## WORK REQUEST
Your answer must be the exact lines of the listing below that run from the line with "Viewport: 644px width, 328px height." to the line with "This screenshot has height=157, width=980.", ends included, and no pictures.
◇ ◇ ◇ ◇ ◇
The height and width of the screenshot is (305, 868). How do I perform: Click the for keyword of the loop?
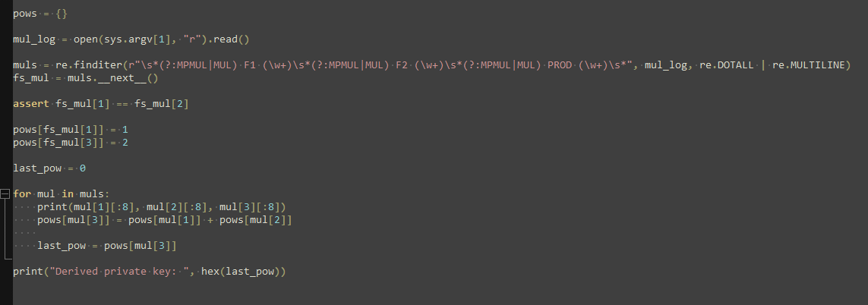click(x=22, y=193)
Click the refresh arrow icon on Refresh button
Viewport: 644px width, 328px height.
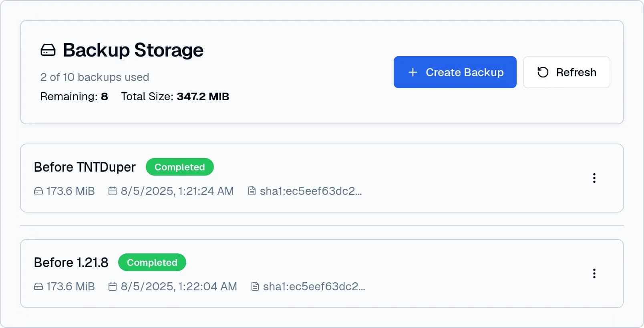pos(542,72)
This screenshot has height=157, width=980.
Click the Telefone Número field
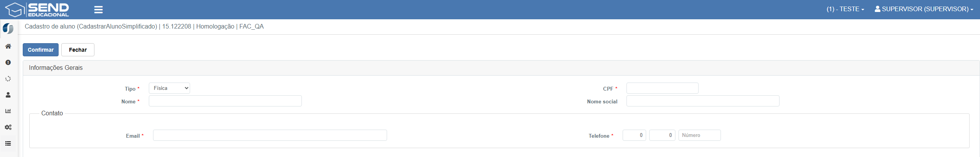coord(699,135)
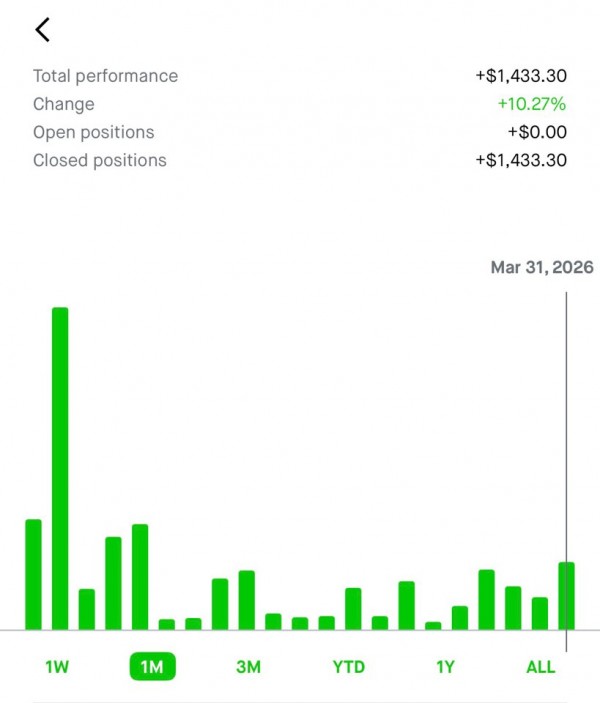Switch chart to YTD range
The image size is (600, 703).
point(348,667)
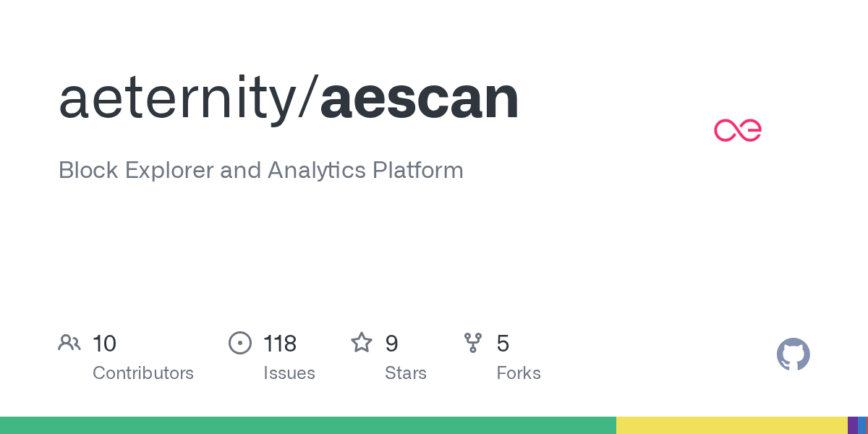Open the aeternity owner name in title
The image size is (868, 434).
tap(183, 98)
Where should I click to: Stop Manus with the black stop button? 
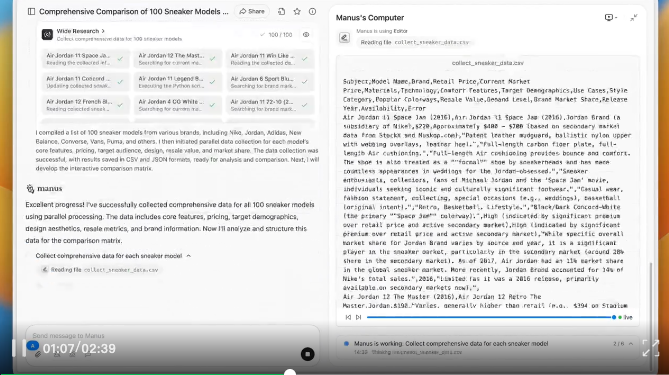307,354
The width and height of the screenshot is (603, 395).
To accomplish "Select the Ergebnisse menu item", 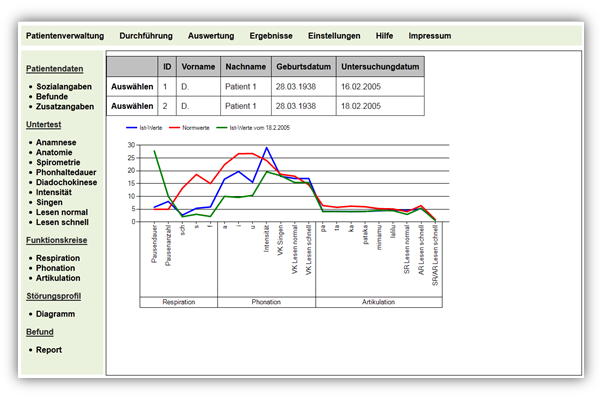I will click(271, 36).
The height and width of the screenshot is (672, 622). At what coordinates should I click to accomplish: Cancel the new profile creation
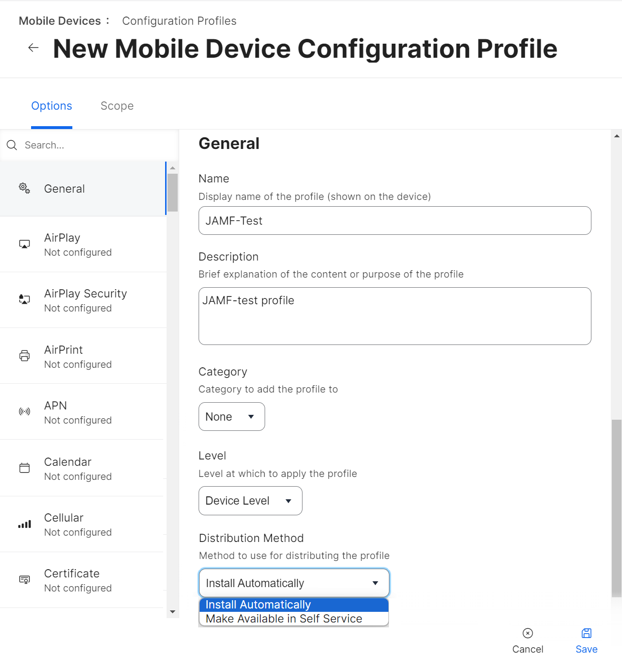pos(527,640)
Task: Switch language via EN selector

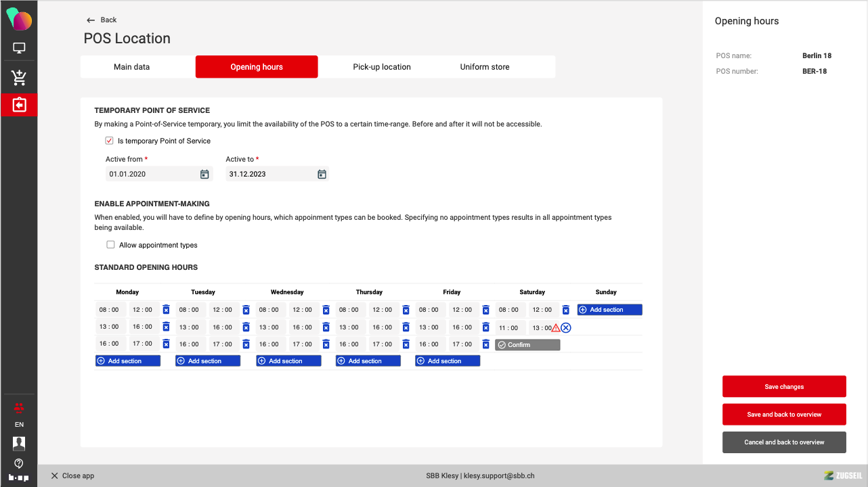Action: [19, 425]
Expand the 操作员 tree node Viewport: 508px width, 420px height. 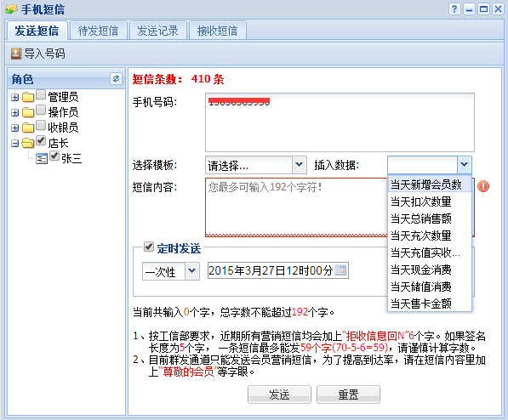tap(14, 112)
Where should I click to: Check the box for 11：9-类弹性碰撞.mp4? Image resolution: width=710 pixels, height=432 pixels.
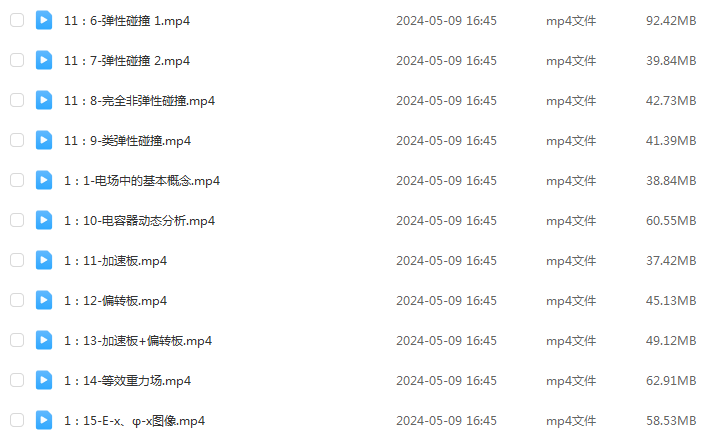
◇ ◇ ◇ ◇ ◇
## RESPONSE BOX
Viewport: 644px width, 328px height.
pos(542,72)
This screenshot has height=157, width=980.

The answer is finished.